🔪 The sharp bits

Pseudo-randomness

Libraries like NumPy and Scipy use stateful pseudorandom number generators (PRNGs). However, the PRNG in JAX is stateless. This means that for a given function, the return always returns the same result unless the seed is changed. This is a good thing, but it means that we need to be careful when using JAX's PRNGs.

To examine what it means for a PRNG to be stateful, consider the following example:

import numpy as np
import jax.random as jr
key = jr.key(123)

# NumPy
print('NumPy:')
print(np.random.random())
print(np.random.random())

print('\nJAX:')
print(jr.uniform(key))
print(jr.uniform(key))

print('\nSplitting key')
key, subkey = jr.split(key)
print(jr.uniform(subkey))

NumPy:
0.5194454541172852
0.9815886617924413

JAX:
0.95821166
0.95821166

Splitting key
0.23886406

We can see that, in libraries like NumPy, the PRNG key's state is incremented whenever a pseudorandom call is made. This can make debugging difficult to manage as it is not always clear when a PRNG is being used. In JAX, the PRNG key is not incremented, so the same key will always return the same result. This has further positive benefits for reproducibility.

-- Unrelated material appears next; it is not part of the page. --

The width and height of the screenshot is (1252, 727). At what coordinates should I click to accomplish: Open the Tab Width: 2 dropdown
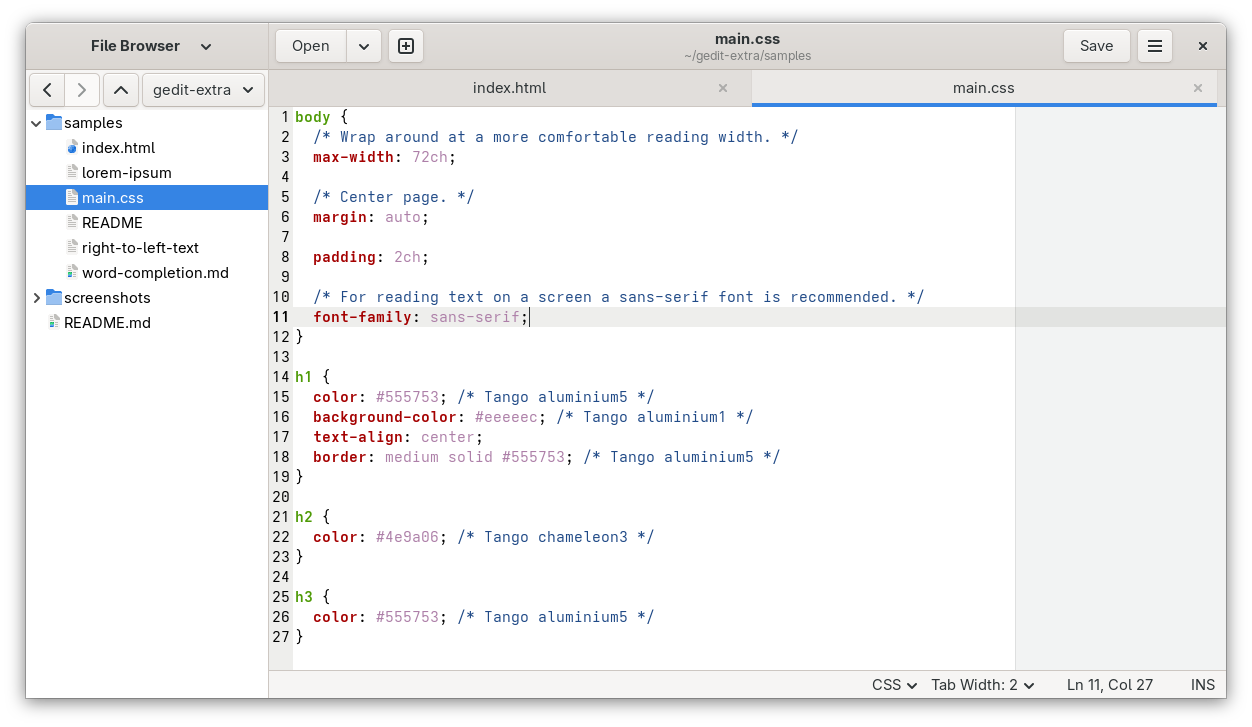pyautogui.click(x=982, y=684)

GPJax relies on JAX's PRNGs for all random number generation. Whilst we try wherever possible to handle the PRNG key's state for you, care must be taken when defining your own models and inference schemes to ensure that the PRNG key is handled correctly. The JAX documentation has an excellent section on this.

Bijectors

Parameters such as the kernel's lengthscale or variance have their support defined on a constrained subset of the real-line. During gradient-based optimisation, as we approach the set's boundary, it becomes possible that we could step outside of the set's support and introduce a numerical and mathematical error into our model. For example, consider the lengthscale parameter $\ell$ , which we know must be strictly positive. If at $t^{\text{th}}$ iterate, our current estimate of $\ell$ was 0.02 and our derivative informed us that $\ell$ should decrease, then if our learning rate is greater is than 0.03, we would end up with a negative variance term. We visualise this issue below where the red cross denotes the invalid lengthscale value that would be obtained, were we to optimise in the unconstrained parameter space.

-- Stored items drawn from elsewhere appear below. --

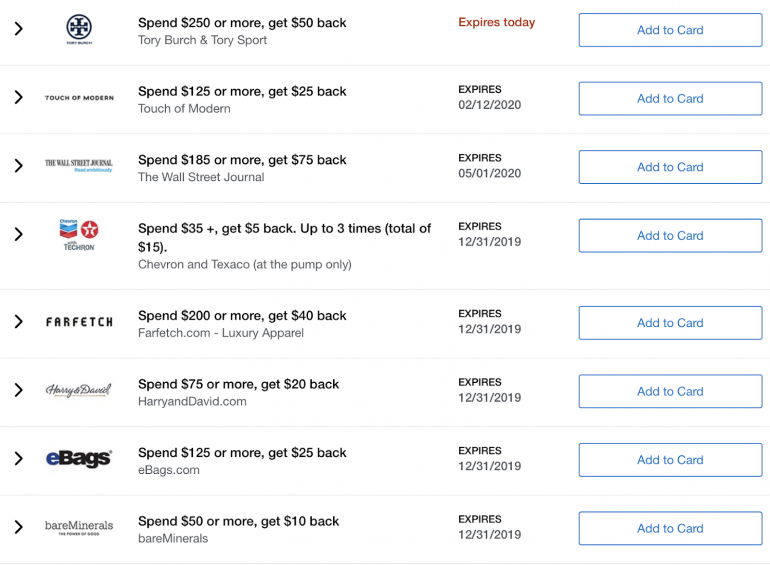Click the Farfetch brand logo
Image resolution: width=770 pixels, height=565 pixels.
coord(79,322)

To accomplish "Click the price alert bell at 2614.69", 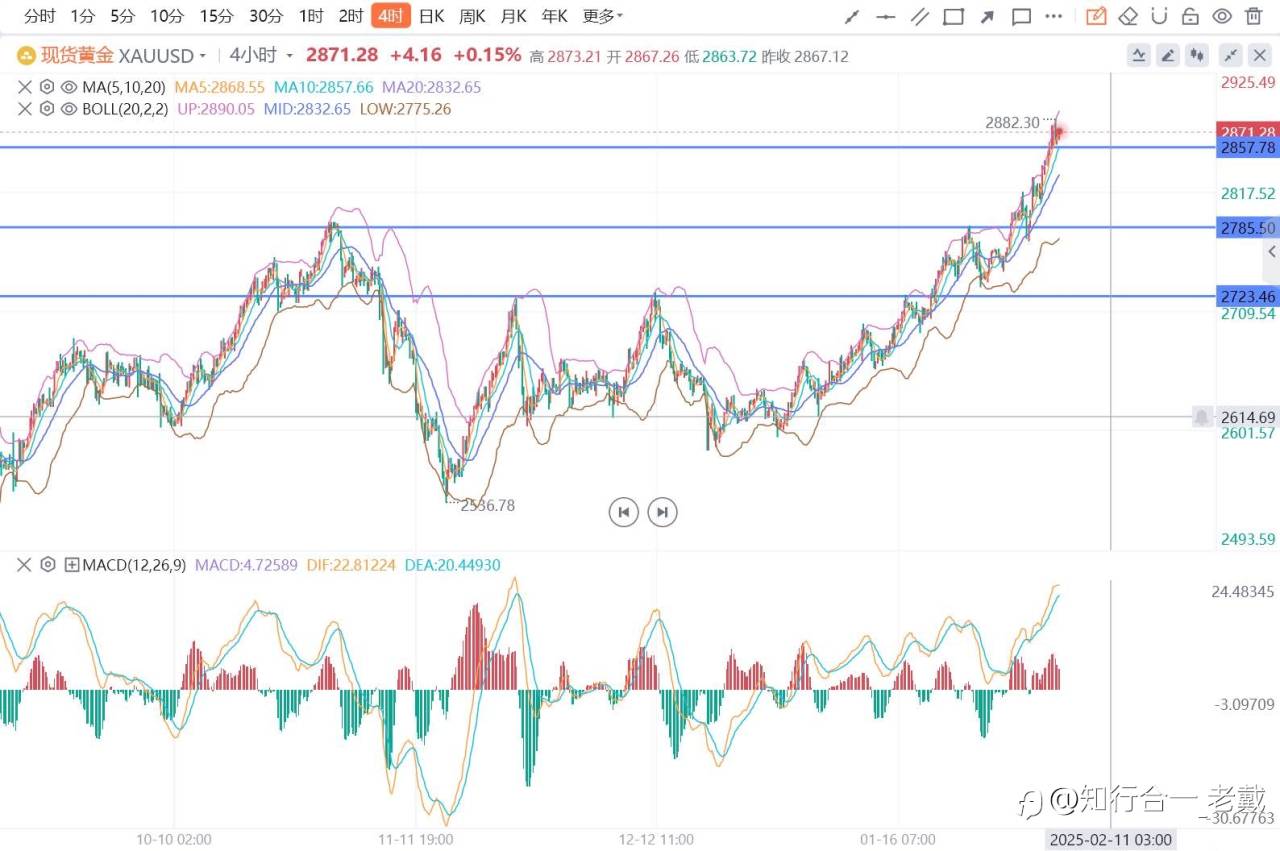I will 1201,417.
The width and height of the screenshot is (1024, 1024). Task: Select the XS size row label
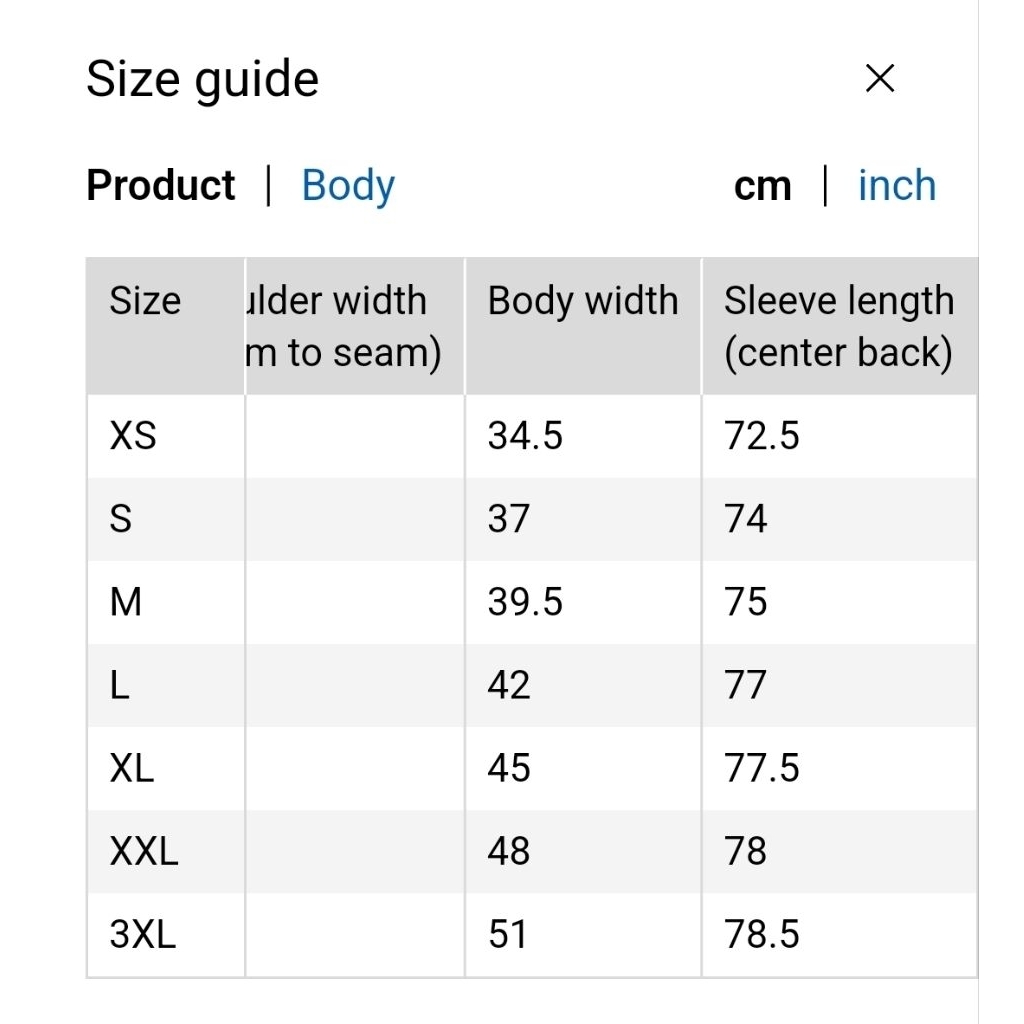click(x=133, y=436)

A simple but impractical solution would be to use a tiny learning rate which would reduce the possibility of stepping outside of the parameter's support. However, this would be incredibly costly and does not eradicate the problem. An alternative solution is to apply a functional mapping to the parameter that projects it from a constrained subspace of the real-line onto the entire real-line. Here, gradient updates are applied in the unconstrained parameter space before transforming the value back to the original support of the parameters. Such a transformation is known as a bijection.

To help understand this, we show the effect of using a log-exp bijector in the above figure. We have six points on the positive real line that range from 0.1 to 3 depicted by a blue cross. We then apply the bijector by log-transforming the constrained value. This gives us the points' unconstrained value which we depict by a red circle. It is this value that we apply gradient updates to. When we wish to recover the constrained value, we apply the inverse of the bijector, which is the exponential function in this case. This gives us back the blue cross.

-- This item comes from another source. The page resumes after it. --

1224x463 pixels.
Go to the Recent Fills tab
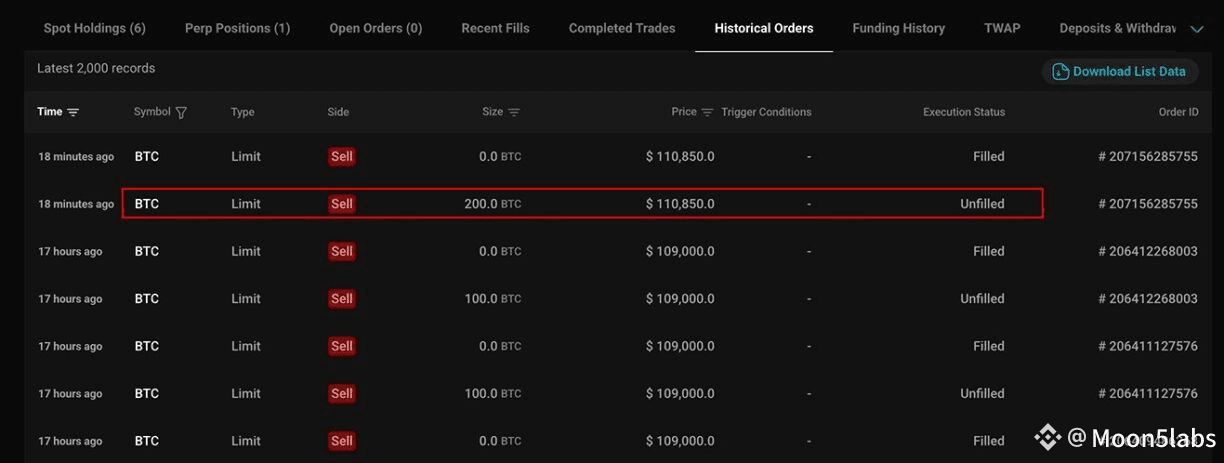click(495, 28)
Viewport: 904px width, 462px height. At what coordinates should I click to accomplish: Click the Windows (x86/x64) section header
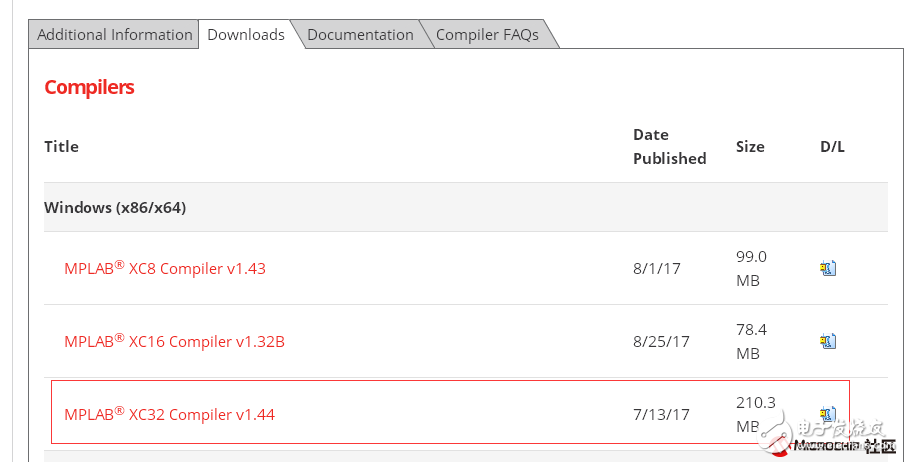coord(115,208)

In GPJax, we supply bijective functions using Tensorflow Probability. In our PyTrees doc document, we detail how the user can define their own bijectors and attach them to the parameter(s) of their model.

Positive-definiteness

"Symmetric positive definiteness is one of the highest accolades to which a matrix can aspire" - Nicholas Highman, Accuracy and stability of numerical algorithms (Higham, 2002)¹

Why is positive-definiteness important?

The Gram matrix of a kernel, a concept that we explore more in our kernels notebook and our PyTree notebook, is a symmetric positive definite matrix. As such, we have a range of tools at our disposal to make subsequent operations on the covariance matrix faster. One of these tools is the Cholesky factorisation that uniquely decomposes any symmetric positive-definite matrix $\mathbf{\Sigma}$ by

$\begin{align} \mathbf{\Sigma} = \mathbf{L}\mathbf{L}^{\top}\,, \end{align}$

where

\mathbf{L}

is a lower triangular matrix.

We make use of this result in GPJax when solving linear systems of equations of the form $\mathbf{A}\boldsymbol{x} = \boldsymbol{b}$ . Whilst seemingly abstract at first, such problems are frequently encountered when constructing Gaussian process models. One such example is frequently encountered in the regression setting for learning Gaussian process kernel hyperparameters. Here we have labels $\boldsymbol{y} \sim \mathcal{N}(f(\boldsymbol{x}), \sigma^2\mathbf{I})$ with $f(\boldsymbol{x}) \sim \mathcal{N}(\boldsymbol{0}, \mathbf{K}_{\boldsymbol{xx}})$ arising from zero-mean Gaussian process prior and Gram matrix $\mathbf{K}_{\boldsymbol{xx}}$ at the inputs $\boldsymbol{x}$ . Here the marginal log-likelihood comprises the following form

$\begin{align} \log p(\boldsymbol{y}) = 0.5\left(-\boldsymbol{y}^{\top}\left(\mathbf{K}_{\boldsymbol{xx}} + \sigma^2\mathbf{I} \right)^{-1}\boldsymbol{y} -\log\lvert \mathbf{K}_{\boldsymbol{xx}} + \sigma^2\mathbf{I}\rvert -n\log(2\pi)\right) , \end{align}$

and the goal of inference is to maximise kernel hyperparameters (contained in the Gram matrix $\mathbf{K}_{\boldsymbol{xx}}$ ) and likelihood hyperparameters (contained in the noise covariance $\sigma^2\mathbf{I}$ ). Computing the marginal log-likelihood (and its gradients), draws our attention to the term

$\begin{align} \underbrace{\left(\mathbf{K}_{\boldsymbol{xx}} + \sigma^2\mathbf{I} \right)^{-1}}_{\mathbf{A}}\boldsymbol{y}, \end{align}$

then we can see a solution can be obtained by solving the corresponding system of equations. By working with $\mathbf{L} = \operatorname{chol}{\mathbf{A}}$ instead of $\mathbf{A}$ , we save a significant amount of floating-point operations (flops) by solving two triangular systems of equations (one for $\mathbf{L}$ and another for $\mathbf{L}^{\top}$ ) instead of one dense system of equations. Solving two triangular systems of equations has complexity $\mathcal{O}(n^3/6)$ ; a vast improvement compared to regular solvers that have $\mathcal{O}(n^3)$ complexity in the number of datapoints $n$ .

The Cholesky drawback

While the computational acceleration provided by using Cholesky factors instead of dense matrices is hopefully now apparent, an awkward numerical instability gotcha can arise due to floating-point rounding errors. When we evaluate a covariance function on a set of points that are very close to one another, eigenvalues of the corresponding Gram matrix can get very small. While not mathematically less than zero, the smallest eigenvalues can become negative-valued due to finite-precision numerical errors. This becomes a problem when we want to compute a Cholesky factor since this requires that the input matrix is numerically positive-definite. If there are negative eigenvalues, this violates the requirements and results in a "Cholesky failure".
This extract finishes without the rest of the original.